Return, exactly as written, all lines from the line containing "Task: Click the (税込16,500円) tax-included note" to the end of the entries below, with both ends included.

> [Provided data]:
---
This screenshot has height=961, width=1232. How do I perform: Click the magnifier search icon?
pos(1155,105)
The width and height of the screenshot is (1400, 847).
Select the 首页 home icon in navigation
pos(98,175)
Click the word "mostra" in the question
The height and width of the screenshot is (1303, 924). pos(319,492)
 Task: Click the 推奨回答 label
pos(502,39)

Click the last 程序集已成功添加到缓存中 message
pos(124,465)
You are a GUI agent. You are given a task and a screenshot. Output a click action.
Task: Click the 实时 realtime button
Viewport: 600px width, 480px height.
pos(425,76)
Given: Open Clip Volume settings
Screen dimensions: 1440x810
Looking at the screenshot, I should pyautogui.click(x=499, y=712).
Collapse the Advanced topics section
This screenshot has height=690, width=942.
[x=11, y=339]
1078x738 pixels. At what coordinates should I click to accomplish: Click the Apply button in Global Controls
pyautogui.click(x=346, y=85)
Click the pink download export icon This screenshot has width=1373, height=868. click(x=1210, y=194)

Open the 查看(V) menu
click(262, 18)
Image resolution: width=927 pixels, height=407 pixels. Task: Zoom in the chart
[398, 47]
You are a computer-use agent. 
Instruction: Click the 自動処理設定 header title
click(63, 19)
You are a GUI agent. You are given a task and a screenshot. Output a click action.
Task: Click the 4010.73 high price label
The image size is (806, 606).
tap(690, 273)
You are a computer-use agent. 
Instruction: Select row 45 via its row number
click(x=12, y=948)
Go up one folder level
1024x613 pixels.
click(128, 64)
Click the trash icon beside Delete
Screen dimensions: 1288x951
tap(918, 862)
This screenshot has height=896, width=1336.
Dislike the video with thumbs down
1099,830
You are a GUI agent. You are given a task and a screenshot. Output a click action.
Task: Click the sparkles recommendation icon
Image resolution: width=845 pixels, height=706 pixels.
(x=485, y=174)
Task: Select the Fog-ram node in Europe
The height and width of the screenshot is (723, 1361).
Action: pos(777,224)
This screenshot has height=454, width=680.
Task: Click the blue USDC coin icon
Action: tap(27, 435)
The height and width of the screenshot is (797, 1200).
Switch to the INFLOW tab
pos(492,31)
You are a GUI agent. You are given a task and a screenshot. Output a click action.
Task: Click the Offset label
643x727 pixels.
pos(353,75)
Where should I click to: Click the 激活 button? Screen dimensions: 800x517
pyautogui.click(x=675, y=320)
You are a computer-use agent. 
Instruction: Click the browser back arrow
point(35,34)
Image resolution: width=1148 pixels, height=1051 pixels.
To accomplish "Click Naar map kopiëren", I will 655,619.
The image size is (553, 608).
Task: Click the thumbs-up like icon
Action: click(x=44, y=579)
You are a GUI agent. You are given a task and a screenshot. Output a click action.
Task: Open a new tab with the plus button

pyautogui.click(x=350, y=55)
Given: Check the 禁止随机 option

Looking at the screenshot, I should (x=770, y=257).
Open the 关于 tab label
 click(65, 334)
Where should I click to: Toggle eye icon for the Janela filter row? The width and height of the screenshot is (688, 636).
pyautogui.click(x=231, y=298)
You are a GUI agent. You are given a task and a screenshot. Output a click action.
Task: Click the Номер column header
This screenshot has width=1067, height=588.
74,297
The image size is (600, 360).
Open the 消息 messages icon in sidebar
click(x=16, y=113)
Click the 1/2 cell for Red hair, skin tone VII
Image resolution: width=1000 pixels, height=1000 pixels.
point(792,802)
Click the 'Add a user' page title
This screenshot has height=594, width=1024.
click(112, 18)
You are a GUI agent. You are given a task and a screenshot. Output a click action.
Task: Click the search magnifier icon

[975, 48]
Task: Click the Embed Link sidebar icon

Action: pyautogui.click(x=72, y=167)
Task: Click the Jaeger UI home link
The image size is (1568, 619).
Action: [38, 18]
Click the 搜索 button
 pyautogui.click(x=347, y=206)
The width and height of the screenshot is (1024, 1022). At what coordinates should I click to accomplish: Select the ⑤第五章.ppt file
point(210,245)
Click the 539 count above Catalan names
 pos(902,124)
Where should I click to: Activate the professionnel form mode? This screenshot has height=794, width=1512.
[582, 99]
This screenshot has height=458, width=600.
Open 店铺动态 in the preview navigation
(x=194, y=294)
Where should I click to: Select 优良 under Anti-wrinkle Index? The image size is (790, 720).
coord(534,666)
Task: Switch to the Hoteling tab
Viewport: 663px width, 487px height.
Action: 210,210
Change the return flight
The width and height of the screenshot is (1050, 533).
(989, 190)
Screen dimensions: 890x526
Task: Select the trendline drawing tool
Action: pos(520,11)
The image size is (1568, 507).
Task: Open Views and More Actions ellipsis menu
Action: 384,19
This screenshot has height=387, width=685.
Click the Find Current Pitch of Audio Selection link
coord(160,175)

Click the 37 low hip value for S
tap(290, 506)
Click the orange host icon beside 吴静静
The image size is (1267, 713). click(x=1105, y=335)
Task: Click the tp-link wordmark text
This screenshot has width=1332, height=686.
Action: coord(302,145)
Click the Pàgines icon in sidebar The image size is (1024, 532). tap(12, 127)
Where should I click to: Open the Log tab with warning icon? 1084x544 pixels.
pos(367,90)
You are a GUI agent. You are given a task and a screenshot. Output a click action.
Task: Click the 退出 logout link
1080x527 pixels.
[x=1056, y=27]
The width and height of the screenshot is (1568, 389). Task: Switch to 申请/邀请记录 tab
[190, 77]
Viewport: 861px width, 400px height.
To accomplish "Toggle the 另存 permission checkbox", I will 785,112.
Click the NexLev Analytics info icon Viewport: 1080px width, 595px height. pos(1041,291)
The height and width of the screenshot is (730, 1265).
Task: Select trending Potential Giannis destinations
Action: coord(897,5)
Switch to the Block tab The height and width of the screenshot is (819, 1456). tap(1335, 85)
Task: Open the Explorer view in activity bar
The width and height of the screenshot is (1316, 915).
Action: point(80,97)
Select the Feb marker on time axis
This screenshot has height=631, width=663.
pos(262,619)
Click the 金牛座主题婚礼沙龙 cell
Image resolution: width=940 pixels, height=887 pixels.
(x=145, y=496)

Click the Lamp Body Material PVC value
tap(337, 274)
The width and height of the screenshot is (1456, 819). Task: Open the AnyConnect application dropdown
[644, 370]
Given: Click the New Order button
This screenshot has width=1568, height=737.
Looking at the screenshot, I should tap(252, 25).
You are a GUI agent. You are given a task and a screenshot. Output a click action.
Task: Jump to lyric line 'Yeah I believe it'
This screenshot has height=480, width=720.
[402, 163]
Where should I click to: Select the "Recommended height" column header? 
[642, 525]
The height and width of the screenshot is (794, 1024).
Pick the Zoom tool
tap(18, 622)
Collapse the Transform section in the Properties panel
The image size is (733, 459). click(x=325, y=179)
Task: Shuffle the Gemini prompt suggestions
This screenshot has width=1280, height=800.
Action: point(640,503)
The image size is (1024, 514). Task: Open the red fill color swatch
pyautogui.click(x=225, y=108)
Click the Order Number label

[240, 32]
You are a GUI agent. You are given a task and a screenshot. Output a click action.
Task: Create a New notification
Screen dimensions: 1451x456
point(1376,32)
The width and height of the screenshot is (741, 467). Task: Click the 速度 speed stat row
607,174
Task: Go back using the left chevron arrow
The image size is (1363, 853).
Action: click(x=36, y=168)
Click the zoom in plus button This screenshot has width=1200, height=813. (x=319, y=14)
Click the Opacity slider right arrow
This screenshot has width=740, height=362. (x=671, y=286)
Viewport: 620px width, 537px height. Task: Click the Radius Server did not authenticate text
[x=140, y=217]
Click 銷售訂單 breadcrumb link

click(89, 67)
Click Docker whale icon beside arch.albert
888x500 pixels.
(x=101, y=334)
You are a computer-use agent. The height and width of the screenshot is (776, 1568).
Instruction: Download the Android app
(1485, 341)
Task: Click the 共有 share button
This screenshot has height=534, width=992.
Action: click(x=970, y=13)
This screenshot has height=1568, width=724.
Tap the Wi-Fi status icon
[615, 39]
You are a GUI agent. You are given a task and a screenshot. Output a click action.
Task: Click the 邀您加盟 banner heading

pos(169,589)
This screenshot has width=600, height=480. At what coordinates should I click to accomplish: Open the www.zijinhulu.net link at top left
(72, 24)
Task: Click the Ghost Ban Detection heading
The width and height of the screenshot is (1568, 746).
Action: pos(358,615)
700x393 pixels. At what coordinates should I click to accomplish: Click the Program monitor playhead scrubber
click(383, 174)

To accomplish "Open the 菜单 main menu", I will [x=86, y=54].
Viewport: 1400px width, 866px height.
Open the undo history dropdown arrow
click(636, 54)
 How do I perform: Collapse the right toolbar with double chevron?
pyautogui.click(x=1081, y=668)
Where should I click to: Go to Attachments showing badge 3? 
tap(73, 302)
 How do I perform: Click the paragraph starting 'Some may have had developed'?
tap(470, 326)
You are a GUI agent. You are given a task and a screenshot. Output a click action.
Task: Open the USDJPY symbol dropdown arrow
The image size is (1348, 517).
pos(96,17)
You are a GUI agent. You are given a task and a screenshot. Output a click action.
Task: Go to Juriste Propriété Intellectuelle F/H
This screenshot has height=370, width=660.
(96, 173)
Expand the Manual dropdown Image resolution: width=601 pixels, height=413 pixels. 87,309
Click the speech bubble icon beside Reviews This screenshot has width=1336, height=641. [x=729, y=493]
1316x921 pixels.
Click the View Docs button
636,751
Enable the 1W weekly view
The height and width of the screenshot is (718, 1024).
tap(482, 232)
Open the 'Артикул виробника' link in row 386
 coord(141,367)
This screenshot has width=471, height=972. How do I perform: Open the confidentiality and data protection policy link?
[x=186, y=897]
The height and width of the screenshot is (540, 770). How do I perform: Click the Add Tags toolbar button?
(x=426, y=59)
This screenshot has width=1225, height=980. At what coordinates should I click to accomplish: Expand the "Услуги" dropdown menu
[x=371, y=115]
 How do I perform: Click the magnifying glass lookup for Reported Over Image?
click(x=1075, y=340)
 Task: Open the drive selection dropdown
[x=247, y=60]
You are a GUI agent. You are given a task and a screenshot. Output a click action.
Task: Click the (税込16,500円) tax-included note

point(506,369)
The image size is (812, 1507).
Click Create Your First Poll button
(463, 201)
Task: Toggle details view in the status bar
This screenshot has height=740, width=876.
---
> [Answer for the task]:
Task: Click the (税込16,500円) tax-included note

point(506,369)
The image size is (812, 1507).
Click Create Your First Poll button
(463, 201)
Task: Toggle details view in the status bar
This screenshot has height=740, width=876.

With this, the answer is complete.